Éire Óg captain Liam Corry believes the success that the club’s footballers achieved last season in lifting the Jack Daly Cup is helping the hurlers this year.
The Townies are in the unusual situation whereby the club have ended a 22 year wait for a Senior Hurling final appearance but yet they still possess a fair degree of experience after the footballers managed to end their 15 year wait to lift the Jack Daly Cup in 2021.
Corry feels the success experienced by Paul Madden’s side last year has helped instil the extra belief and confidence amongst the hurling fraternity within the club.
“The main lads in that football panel are the main lads in that hurling panel too. We have played with them all the way up so we work together all through the years. It’s unreal to see them win. When you see your colleagues from the same club winning it makes you want to win even more so it has given us belief.”
The captain believes the accumulation of near misses in recent seasons has helped his side gain a level of experience that allowed them to stay composed during the club’s memorable semi final showdown.
Sixmilebridge surged clear at the end of normal time before Shane O’Donnell’s late goal helped force extra time with Éire Óg subsequently powering through.
“We have been trying so hard every year and you are trying to incrementally step up and get a further step up the ladder.
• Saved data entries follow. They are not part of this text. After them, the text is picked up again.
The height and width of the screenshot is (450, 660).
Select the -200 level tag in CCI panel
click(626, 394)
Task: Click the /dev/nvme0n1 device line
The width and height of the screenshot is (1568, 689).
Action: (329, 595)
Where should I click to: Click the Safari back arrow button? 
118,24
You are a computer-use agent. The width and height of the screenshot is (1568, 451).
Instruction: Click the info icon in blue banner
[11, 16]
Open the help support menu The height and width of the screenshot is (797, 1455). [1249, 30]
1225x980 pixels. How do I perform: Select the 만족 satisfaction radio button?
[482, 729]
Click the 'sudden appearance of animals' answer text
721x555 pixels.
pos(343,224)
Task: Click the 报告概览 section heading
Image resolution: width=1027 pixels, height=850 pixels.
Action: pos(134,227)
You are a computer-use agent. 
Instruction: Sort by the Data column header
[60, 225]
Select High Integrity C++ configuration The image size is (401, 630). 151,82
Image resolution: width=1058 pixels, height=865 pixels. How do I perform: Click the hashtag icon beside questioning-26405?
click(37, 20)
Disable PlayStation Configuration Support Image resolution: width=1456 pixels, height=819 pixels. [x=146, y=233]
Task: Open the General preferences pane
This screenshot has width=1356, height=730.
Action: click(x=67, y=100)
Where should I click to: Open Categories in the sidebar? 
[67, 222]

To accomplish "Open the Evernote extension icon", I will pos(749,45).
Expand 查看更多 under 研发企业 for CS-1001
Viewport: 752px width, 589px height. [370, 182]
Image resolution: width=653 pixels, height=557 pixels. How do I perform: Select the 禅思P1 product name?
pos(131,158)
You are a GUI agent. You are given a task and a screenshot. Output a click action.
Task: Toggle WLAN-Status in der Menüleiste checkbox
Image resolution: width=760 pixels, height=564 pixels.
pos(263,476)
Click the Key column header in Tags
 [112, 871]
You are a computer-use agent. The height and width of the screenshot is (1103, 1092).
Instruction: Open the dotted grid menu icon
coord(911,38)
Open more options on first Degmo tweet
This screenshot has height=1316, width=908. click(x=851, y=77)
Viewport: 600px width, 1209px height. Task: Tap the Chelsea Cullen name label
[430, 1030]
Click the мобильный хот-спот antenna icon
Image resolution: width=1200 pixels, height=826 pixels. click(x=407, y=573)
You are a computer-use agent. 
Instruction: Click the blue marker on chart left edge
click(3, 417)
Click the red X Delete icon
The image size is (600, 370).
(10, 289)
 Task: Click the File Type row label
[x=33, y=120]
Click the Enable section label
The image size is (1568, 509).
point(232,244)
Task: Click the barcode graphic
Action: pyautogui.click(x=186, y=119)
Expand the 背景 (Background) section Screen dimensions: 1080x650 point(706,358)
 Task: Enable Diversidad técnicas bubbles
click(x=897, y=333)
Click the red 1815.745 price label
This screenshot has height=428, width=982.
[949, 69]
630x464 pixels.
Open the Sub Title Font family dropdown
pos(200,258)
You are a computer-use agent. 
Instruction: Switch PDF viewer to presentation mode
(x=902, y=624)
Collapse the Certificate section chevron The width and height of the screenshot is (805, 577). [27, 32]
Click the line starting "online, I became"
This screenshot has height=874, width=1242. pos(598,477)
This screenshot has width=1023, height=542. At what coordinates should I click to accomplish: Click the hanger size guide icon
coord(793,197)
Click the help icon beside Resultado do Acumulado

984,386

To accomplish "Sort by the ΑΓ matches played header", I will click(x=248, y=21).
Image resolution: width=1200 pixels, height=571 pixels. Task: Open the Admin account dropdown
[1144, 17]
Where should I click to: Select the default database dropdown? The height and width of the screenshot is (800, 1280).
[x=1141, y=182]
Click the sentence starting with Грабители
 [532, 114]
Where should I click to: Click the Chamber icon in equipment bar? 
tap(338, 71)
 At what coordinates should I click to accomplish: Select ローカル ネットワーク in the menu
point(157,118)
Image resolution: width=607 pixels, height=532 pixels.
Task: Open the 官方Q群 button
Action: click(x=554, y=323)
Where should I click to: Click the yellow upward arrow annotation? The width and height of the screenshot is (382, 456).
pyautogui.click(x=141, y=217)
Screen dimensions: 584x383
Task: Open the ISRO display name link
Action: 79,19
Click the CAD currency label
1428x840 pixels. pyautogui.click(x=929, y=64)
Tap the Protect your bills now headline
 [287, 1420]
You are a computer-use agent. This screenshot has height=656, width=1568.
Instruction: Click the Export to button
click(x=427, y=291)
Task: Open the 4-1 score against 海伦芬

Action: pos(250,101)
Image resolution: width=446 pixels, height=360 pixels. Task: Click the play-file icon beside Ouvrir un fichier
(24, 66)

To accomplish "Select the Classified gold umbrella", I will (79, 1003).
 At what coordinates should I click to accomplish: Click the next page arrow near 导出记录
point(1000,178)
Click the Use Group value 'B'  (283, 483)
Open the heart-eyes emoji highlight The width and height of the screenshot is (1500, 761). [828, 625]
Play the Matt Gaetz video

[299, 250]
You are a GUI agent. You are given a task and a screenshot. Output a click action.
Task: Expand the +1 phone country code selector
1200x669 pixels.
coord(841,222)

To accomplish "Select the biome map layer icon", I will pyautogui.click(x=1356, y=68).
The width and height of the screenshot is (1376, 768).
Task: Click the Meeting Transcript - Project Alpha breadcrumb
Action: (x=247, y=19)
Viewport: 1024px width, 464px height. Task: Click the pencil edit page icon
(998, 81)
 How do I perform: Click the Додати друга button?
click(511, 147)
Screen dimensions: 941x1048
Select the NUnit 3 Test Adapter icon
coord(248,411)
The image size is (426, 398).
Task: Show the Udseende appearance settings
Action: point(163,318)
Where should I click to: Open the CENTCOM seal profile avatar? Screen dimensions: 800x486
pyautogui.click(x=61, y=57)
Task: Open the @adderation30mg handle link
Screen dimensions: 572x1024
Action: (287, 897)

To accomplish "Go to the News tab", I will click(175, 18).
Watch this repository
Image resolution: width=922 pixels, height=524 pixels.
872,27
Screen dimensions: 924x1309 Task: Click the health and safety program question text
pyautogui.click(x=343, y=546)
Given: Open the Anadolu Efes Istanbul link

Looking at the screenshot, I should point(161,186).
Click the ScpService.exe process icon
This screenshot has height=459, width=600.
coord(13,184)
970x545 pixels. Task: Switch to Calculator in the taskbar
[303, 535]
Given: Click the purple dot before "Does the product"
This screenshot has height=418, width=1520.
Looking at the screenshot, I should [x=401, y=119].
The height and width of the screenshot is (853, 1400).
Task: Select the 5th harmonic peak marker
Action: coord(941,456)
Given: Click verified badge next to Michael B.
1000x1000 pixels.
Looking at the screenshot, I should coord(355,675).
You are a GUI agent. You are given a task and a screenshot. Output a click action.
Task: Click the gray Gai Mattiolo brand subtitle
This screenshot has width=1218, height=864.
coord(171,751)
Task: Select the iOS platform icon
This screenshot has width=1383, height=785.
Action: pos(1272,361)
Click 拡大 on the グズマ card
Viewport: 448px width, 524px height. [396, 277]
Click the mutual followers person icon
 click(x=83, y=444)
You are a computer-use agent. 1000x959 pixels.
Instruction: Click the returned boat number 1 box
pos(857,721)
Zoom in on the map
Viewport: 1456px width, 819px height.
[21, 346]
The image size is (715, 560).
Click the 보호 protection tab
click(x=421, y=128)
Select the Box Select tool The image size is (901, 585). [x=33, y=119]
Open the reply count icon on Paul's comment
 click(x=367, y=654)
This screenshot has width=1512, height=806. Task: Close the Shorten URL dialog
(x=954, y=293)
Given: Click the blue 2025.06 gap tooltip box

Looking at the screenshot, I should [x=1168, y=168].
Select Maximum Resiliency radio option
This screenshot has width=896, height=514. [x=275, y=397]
“We’ve just been training hard and doing what the manager tells us. Obviously, you’ve had a couple of new lads in and they are training away so they are really stepping up and we are driving each other on. We are feeding off the success of the football too as well because we are all part of the same club.”
The 28-year-old can be classed as an experienced campaigner with the teak tough defender admitting the game has changed with Strength and Conditioning now something every club is trying to optimise.
Corry believes that the hard work with the club’s academy is bearing fruit as he feels the younger generation are more equipped than ever before to make the step up to senior.
“What you would notice is the supreme fitness of a lot of the players coming through. When I came through; if you compared it to the lads my age to the guys that are coming through now, they seem to be in far superior shape than what we were in. You can see the work they’re putting in underage and the training.
“They are coming in savagely skilful and able to get to the pace of the game and the physicality of it and you need that because all the other teams are always increasing their strength every year too.”